虫の知らせという奴か、もし私の予想と帰国した彼女の勘が正しいのなら……
「……保険は打ったで、うちは信じて座すだけしかないわ」
――――――――…………
――――……
――…
「――――たしかこっちだよな!」
駆ける脚は上手く進んでくれないが、子供の歩幅だから当たり前だが今はそれが酷くもどかしい。

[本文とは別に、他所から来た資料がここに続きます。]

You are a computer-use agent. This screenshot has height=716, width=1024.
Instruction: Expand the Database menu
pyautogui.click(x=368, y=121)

少し走っただけで息が切れそうだ、変身さえできればこの程度の距離ひとっ跳びなのに。
《ちょっ、マスター! 行ってどうする気ですか、何度も言いますが今のあなたは……》
「だからってそれは見捨てる理由にはならない!」
走りながら再び甲高い声が聞こえてくる、今度ははっきりと「悲鳴」として聞き取れるものだ。

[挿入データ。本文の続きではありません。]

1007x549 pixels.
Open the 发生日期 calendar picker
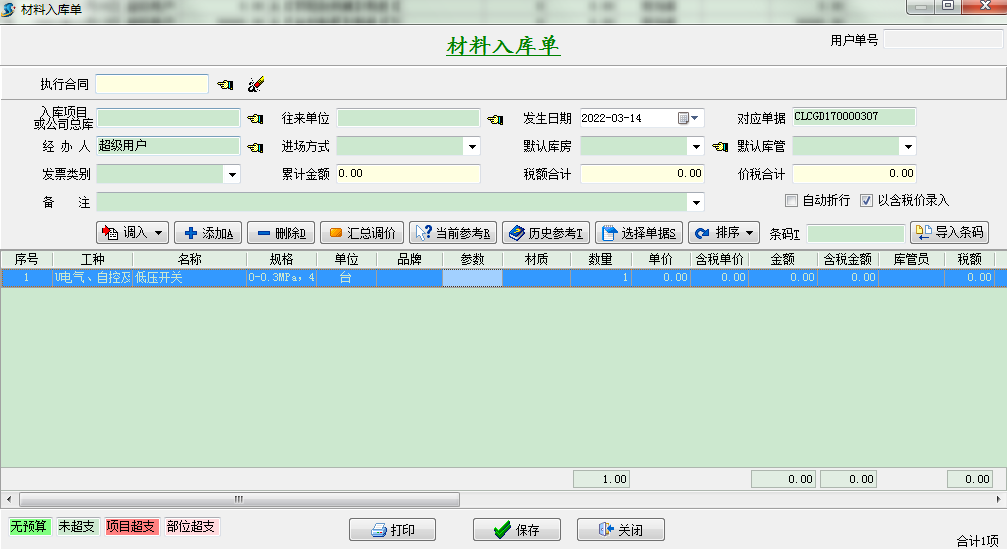689,118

状況は危ない、しかし悲鳴が上がるという事はまだ生きているのは確かだ。
《マスター、まだ間に合いますよ! 暁ちゃんの所に戻って助けを乞いましょう!》
「………………っ」
《マスター!!》
ハクの声を無視してなお走る。 分かっている、彼女が魔女として戦えるならそれが合理的だ。
だが、出来る限り魔女の力は使わせたくない ……いや、魔女じゃなくても俺は戦わせたくないんだ。
≪――――ギョギョギョギョギョ!!≫
「……んなっ!?」
最後の曲がり角を抜けて、辿り着いたシャッター街を眼前にして息を飲む。
天井を覆うアーケードの屋根には逆さに張り付いた毒々しい色合いとヒョウモン柄に身を染めた巨大トカゲ。 そしてその口から飛び出した人間の腕だった。

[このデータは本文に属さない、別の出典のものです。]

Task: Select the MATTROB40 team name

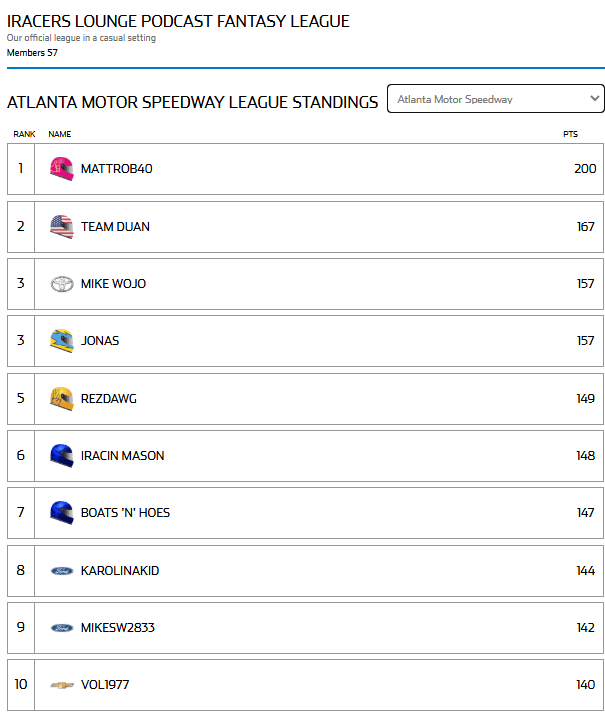Action: tap(116, 169)
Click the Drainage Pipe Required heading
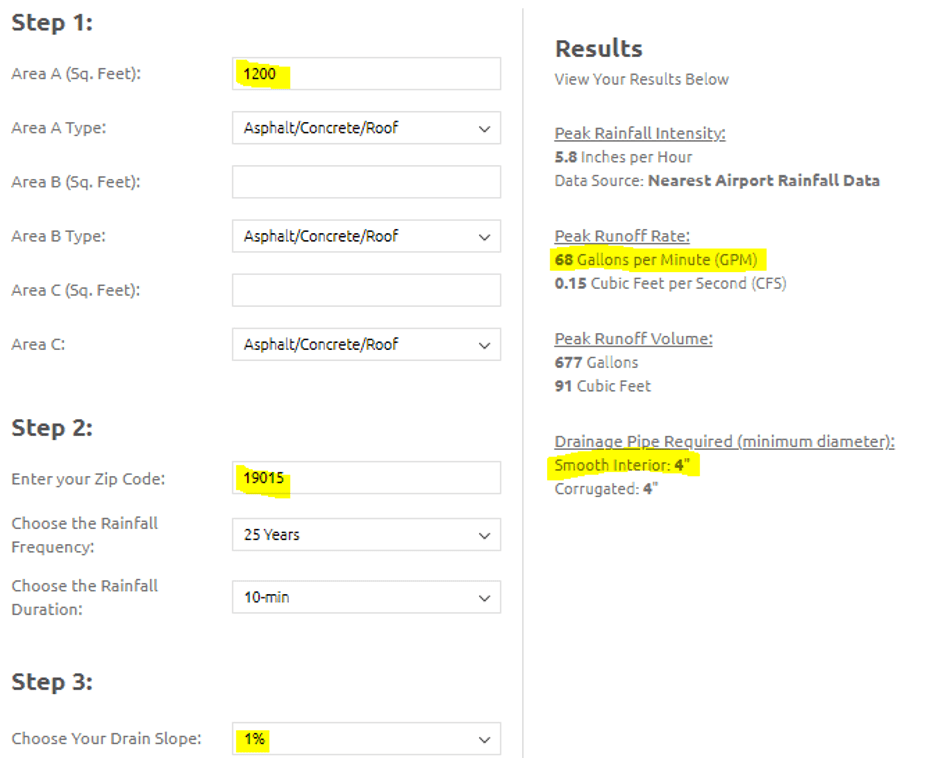936x758 pixels. pos(724,441)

じたばたともがく腕はまだ飲み込まれている人間が生きていることを示している、だが嚥下されるのも時間の問題だ。
《マスター、まだあそこに人が残っています!》
「おい、あんた! 早く逃げろ!!」
ハクの指摘通り、トカゲの真下にはへたり込んだまま頭上の怪物を見上げる女性の姿があった。
腰が抜けて動けないのか、目の前で一人の人間が捕食されているというのに逃げようともしない。
あのままでは次の餌食はあの人だ。 迷う暇はない、今はあの人だけでも逃がして――――
「――――箒! 頭下げなさい!!」
「えっ―――? おわっ!?」
短い警告の後、俺の頭上を掠めて一匹のカブトムシが飛び出して行った。
一直線にトカゲ目掛けて飛んだカブトムシはその背中に激突し、炸裂。
≪グッゲェ!?≫
そしてトカゲもその衝撃で口に加えた犠牲者をポンと吐き出した。
唾液にまみれたその男性は意識もないままあわや地面と衝突……する寸前に、飛び込んだ魔女の手によって抱きかかえられ、ゆっくりと地面に下ろされる。
「ふぅ、水臭いわねーアンタ。 一人で飛び出すもんだから後追いかけちゃったじゃない」
「あ、暁……ついて来てたのか?」
「あっ、この格好でもわかる? まあさっきまで一緒にいたし分かるか……そうよ、黙ってたけど私は魔女って奴。 あんたらはちょっと下がってなさい」
抱き抱えた男性を降ろして、暁は隙もなく未だ天井にへばりつくオオトカゲを見据える。
その佇まいにはどこか写真で見たゼクトルと印象が重なる。 まるで歴戦の魔法少女のような風格だ。
「だ、だけど……」
「私の得物は見ての通り爆弾よ、巻き込まない自信はないの、早く退いて」
「…………分かった、気をつけてくれ」
「あいあい、あんたいい子ねーほんとに」
本人は悪気がないんだろうが、その言葉が胸に刺さる。
今の俺はただの子供だ、幾ら無茶をしようとも誰一人助ける事が出来ない。
彼女の言う通り、せめて邪魔にならないようにしている事しかできないんだ。
「さーて、そこのトカゲもいつまでへばりついてるつもり? アンタの相手はこの私よ」
≪グギルルル……! グゲェ!!≫
《……あっ、逃げた!》
再度爆弾をちらつかせる暁を見て、怯えたトカゲは文字通り尻尾を巻いて逃げだした。
暁も一瞬追うかと迷うそぶりを見せるが、俺たちの姿を見て深追いは危険とその足を止める。
「チッ……けど顔は覚えたわ、逃がさないわよ!」
舌打ち混じりに暁が腕を振るうと、地面に数匹のサソリが放たれる。
そしてカサカサと地を這うサソリたちは逃げたトカゲの後を真っ直ぐに追っていく。 確かサソリは追跡型の爆弾だったか。
「ひとまずはこれで勘弁しておくわ。 箒、大丈夫?」
「あ、ああ。 俺は何ともないけど……こっちの人たちが――――」
そこまで言い掛けて、余裕が戻って来た俺はようやく気付いた。
唾液にまみれて気絶したその人に見覚えがある。 この町で再開して、もう二度と会う事はないと思っていた人。
……それは、俺の父親その人だった。